Could you print the lines below exactly, from the one holding "Area 51 Video (270, 165)" through the last line, with no other output?
[Data to process]
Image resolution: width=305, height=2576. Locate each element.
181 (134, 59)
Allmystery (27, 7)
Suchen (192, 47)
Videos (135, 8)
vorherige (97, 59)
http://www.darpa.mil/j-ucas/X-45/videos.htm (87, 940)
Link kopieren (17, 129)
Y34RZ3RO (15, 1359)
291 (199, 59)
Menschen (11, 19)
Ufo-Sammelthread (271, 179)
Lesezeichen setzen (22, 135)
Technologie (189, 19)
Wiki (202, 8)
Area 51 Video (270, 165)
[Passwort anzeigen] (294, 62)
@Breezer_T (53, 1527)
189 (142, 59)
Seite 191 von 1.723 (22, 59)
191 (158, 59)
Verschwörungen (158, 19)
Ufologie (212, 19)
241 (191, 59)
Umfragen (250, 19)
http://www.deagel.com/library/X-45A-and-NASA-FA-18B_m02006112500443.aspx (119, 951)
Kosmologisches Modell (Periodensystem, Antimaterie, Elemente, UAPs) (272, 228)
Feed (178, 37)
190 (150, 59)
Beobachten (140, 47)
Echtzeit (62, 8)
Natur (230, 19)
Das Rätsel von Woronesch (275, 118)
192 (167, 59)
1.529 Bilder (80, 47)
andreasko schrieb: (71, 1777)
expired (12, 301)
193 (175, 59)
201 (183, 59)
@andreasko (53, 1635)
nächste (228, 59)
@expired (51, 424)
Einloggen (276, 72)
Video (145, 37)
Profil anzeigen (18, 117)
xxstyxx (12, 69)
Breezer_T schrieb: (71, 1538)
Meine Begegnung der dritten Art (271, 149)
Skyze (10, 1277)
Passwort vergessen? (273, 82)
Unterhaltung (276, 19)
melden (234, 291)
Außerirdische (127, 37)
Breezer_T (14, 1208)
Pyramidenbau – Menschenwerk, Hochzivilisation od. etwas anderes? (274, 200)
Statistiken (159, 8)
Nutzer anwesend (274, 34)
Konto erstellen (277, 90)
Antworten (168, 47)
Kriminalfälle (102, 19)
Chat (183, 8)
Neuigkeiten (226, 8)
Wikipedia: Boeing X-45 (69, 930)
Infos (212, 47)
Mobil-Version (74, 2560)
[/Data to process]
- **Solution to the problem**:
Area 51 Video (270, 165)
[Passwort anzeigen] (294, 62)
@Breezer_T (53, 1527)
189 (142, 59)
Seite 191 von 1.723 (22, 59)
191 (158, 59)
Verschwörungen (158, 19)
Ufologie (212, 19)
241 (191, 59)
Umfragen (250, 19)
http://www.deagel.com/library/X-45A-and-NASA-FA-18B_m02006112500443.aspx (119, 951)
Kosmologisches Modell (Periodensystem, Antimaterie, Elemente, UAPs) (272, 228)
Feed (178, 37)
190 (150, 59)
Beobachten (140, 47)
Echtzeit (62, 8)
Natur (230, 19)
Das Rätsel von Woronesch (275, 118)
192 (167, 59)
1.529 Bilder (80, 47)
andreasko schrieb: (71, 1777)
expired (12, 301)
193 (175, 59)
201 (183, 59)
@andreasko (53, 1635)
nächste (228, 59)
@expired (51, 424)
Einloggen (276, 72)
Video (145, 37)
Profil anzeigen (18, 117)
xxstyxx (12, 69)
Breezer_T schrieb: (71, 1538)
Meine Begegnung der dritten Art (271, 149)
Skyze (10, 1277)
Passwort vergessen? (273, 82)
Unterhaltung (276, 19)
melden (234, 291)
Außerirdische (127, 37)
Breezer_T (14, 1208)
Pyramidenbau – Menschenwerk, Hochzivilisation od. etwas anderes? (274, 200)
Statistiken (159, 8)
Nutzer anwesend (274, 34)
Konto erstellen (277, 90)
Antworten (168, 47)
Kriminalfälle (102, 19)
Chat (183, 8)
Neuigkeiten (226, 8)
Wikipedia: Boeing X-45 (69, 930)
Infos (212, 47)
Mobil-Version (74, 2560)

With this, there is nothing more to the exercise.